What is being asked: Among the following entries, how many lines hold the string "item"? State only the number.

------ Data for this exercise

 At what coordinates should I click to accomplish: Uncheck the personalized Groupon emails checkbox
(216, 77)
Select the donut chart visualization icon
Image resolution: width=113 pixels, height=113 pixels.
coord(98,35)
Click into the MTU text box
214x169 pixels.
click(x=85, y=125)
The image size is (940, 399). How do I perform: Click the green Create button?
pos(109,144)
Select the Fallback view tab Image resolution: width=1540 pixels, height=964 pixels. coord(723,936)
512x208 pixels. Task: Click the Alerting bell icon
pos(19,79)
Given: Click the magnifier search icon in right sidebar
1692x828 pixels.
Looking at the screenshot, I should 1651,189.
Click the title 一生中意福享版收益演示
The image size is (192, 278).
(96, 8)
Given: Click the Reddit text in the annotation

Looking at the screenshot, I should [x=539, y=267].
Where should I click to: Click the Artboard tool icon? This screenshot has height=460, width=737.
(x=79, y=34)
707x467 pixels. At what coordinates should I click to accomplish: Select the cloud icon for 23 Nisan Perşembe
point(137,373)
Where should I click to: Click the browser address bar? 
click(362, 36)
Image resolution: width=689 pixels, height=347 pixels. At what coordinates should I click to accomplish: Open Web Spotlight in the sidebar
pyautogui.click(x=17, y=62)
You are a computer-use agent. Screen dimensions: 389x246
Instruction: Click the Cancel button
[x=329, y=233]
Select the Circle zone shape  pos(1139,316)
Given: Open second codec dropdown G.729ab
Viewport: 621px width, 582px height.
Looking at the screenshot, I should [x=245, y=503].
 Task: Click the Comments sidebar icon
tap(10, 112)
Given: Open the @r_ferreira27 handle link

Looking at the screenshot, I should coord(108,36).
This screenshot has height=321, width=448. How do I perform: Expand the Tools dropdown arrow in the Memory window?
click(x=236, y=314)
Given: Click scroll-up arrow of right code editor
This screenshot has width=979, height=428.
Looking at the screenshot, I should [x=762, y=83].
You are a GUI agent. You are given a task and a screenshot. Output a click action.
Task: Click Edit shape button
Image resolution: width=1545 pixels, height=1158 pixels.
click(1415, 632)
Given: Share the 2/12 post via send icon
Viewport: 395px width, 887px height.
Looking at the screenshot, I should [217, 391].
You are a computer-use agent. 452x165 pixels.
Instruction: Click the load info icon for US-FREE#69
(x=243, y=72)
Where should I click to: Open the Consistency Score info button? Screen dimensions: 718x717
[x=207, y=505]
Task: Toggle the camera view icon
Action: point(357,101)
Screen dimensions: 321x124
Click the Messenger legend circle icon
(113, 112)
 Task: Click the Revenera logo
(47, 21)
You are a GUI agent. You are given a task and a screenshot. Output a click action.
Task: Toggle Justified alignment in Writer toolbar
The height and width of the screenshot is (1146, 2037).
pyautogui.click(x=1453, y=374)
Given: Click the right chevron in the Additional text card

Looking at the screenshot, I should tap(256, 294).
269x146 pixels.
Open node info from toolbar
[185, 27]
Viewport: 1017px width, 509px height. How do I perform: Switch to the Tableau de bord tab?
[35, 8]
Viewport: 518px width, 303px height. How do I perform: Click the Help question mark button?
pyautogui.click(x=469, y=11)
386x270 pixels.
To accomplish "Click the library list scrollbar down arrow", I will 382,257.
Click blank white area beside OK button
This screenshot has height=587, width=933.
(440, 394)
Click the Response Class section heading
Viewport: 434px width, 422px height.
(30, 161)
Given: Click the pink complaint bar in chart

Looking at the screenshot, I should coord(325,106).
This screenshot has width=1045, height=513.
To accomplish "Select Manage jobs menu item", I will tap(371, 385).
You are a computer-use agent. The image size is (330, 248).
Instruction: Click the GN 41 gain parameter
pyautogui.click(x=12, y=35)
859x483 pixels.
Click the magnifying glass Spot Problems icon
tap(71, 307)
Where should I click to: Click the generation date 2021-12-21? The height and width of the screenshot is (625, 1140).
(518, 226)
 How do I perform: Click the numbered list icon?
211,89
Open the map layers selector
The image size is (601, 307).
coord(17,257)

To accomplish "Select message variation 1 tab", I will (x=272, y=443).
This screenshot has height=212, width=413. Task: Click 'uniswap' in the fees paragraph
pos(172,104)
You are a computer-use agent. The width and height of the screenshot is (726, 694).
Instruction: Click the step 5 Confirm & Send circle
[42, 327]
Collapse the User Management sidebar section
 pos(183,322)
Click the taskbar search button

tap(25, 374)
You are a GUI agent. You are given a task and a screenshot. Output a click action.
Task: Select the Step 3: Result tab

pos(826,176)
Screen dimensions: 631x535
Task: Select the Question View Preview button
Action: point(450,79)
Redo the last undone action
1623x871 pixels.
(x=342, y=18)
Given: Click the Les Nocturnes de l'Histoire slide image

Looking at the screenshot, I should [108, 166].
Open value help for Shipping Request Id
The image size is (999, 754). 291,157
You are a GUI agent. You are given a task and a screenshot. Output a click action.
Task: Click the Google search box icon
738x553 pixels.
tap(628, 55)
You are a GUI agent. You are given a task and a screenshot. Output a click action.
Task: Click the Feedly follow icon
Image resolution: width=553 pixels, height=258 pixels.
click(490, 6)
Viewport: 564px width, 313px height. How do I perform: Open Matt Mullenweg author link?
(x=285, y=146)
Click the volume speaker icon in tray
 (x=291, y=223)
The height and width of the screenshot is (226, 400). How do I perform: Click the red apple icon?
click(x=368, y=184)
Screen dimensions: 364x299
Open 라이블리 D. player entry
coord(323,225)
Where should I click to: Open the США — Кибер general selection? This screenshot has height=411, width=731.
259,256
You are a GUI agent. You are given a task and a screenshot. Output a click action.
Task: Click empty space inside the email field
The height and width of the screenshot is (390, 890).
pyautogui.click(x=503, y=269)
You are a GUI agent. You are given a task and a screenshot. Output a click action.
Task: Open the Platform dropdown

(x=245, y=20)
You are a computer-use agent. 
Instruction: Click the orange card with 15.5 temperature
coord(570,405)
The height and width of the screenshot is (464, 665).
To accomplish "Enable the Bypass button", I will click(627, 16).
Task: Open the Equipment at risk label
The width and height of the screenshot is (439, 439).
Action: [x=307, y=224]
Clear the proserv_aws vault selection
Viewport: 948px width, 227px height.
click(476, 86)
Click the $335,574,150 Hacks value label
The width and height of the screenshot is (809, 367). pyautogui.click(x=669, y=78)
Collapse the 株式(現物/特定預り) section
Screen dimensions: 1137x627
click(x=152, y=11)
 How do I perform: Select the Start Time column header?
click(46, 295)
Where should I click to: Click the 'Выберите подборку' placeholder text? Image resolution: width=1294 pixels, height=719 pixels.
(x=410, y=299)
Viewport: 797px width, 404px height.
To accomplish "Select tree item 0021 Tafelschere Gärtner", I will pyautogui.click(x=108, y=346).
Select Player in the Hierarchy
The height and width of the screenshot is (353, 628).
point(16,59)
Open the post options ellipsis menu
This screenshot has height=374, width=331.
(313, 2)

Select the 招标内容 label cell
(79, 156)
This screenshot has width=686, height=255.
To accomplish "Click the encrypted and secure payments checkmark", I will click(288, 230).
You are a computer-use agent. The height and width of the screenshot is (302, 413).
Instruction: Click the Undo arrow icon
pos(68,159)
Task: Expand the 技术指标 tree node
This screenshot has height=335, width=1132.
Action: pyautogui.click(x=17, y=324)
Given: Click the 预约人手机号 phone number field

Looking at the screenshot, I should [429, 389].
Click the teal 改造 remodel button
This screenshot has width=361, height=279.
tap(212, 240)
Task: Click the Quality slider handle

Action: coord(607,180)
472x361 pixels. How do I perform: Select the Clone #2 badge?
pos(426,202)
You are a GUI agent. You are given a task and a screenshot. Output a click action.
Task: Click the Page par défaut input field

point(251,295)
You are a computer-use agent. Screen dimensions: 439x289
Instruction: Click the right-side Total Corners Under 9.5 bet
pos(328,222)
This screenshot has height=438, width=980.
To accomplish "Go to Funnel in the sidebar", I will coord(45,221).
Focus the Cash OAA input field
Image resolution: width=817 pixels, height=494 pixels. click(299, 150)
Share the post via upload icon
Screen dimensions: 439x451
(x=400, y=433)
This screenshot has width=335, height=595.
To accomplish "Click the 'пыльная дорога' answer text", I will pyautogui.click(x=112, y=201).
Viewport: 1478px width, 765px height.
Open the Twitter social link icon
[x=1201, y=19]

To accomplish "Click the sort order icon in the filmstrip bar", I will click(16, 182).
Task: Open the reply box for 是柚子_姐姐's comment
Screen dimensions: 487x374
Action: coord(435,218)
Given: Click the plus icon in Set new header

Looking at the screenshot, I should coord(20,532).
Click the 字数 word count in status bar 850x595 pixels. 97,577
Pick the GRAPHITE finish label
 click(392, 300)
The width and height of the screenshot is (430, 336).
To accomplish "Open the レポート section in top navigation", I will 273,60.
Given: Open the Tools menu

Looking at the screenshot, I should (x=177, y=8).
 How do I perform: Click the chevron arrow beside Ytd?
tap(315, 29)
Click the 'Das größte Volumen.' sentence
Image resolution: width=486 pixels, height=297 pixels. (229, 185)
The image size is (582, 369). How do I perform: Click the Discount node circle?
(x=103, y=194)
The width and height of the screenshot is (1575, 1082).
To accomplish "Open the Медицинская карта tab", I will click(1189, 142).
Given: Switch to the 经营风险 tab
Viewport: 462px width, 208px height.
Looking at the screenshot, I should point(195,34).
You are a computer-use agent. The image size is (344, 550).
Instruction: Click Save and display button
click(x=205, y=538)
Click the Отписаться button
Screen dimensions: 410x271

------------

Completed exercise: 2